ФРАГМЕНТ ТЕКСТА>
|---|

Знал Володя о Москве много, это было не только его профессией, но и страстью, сам писал замечательные книги, был эдаким современным Гиляровским и мог рассказывать подробно и очень увлекательно о любом закоулке старой Москвы. Говорить с ним было сплошное удовольствие, он был изысканно интеллигентен, но, когда входил в раж, было его уже не остановить. Никто, собственно, и не пытался, ничего интереснее его рассказов нельзя было придумать. Помимо Москвы, он любил дочку Ольку, своих друзей, свежезаваренный чай с вишневым вареньем, и все существенные разговоры проходили обычно за столом на кухне у Крещенских.

– Во время войны на месте этого дома долго лежал огромный невзорвавшийся снаряд, сам видел, с ребятами бегали смотреть, его тогда еле обезопасили. Представляете, вот прямо тут, где мы сидим, он и зарылся… И вообще самого дома, по идее, не должно было быть, потому что Сталин в тридцатых в первом генеральном плане реконструкции Москвы решил построить нечто специфическое, необычное, эдакий город-сказку в виде пятиконечной звезды, ну, для того, чтобы внести новые идеологические установки и в архитектуру тоже. Как театр-звезда Советской Армии, если на него смотреть сверху, только в масштабе города. В общем, начертили что-то грандиозное и даже пригласили для консультаций самого Корбюзье! Представляете? Самого Корбюзье! Хотя он какую-то чушь собачью предложил – снести старую московскую застройку, оставив только Кремль и Китай-город, и построить практически новый город! Ну что вы хотите, человек мира, не москвич, не прочувствовал как следует. Эх, мне бы хоть пять минут с ним поговорить, я бы у него столько всего выспросил… – Вова взглянул в окно и мечтательно посмотрел на наглого голубя, который ходил, как цирковой, по парапету. – Но, слава богу, тот проект в виде звезды довольно быстро похерили, что, как мне кажется, очень даже и хорошо.

|---|

ИСХОДНЫЕ ДАННЫЕ>
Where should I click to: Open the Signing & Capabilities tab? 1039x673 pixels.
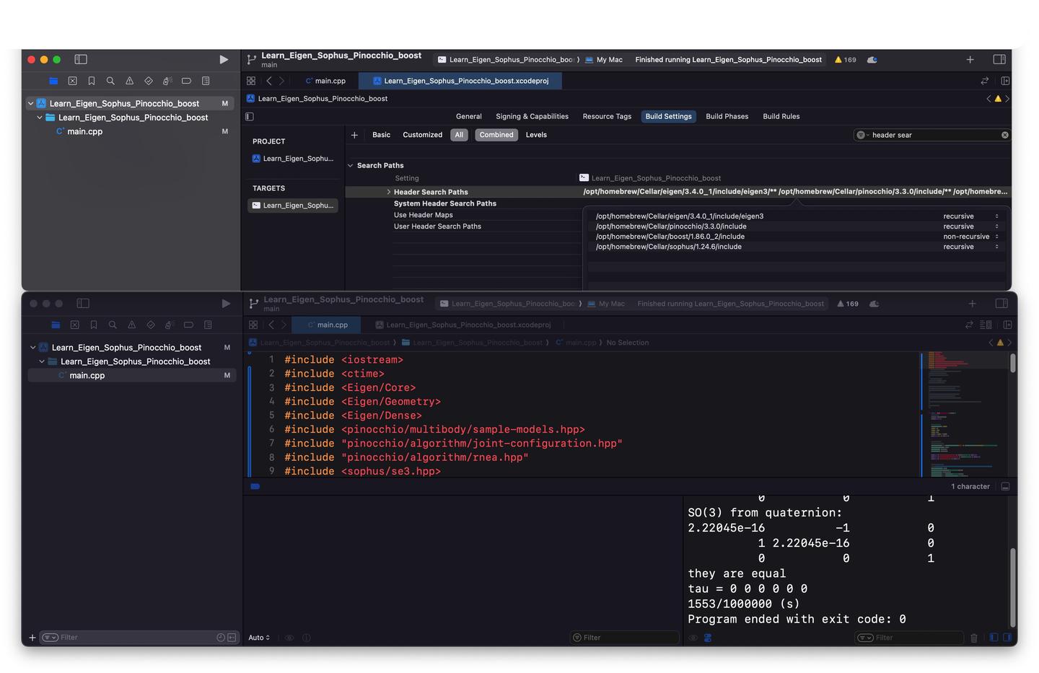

|---|

ЗАДАНИЕ 1> Что, согласно фрагменту текста, долго лежало на месте дома во время войны?
ЗАДАНИЕ 2> Процитируйте из фрагмента текста отрывок от слов «Знал Володя о» до слов «кухне у Крещенских.».

ОТВЕТ К ЗАДАНИЮ 1> Там долго лежал огромный невзорвавшийся снаряд.

ОТВЕТ К ЗАДАНИЮ 2>
Знал Володя о Москве много, это было не только его профессией, но и страстью, сам писал замечательные книги, был эдаким современным Гиляровским и мог рассказывать подробно и очень увлекательно о любом закоулке старой Москвы. Говорить с ним было сплошное удовольствие, он был изысканно интеллигентен, но, когда входил в раж, было его уже не остановить. Никто, собственно, и не пытался, ничего интереснее его рассказов нельзя было придумать. Помимо Москвы, он любил дочку Ольку, своих друзей, свежезаваренный чай с вишневым вареньем, и все существенные разговоры проходили обычно за столом на кухне у Крещенских.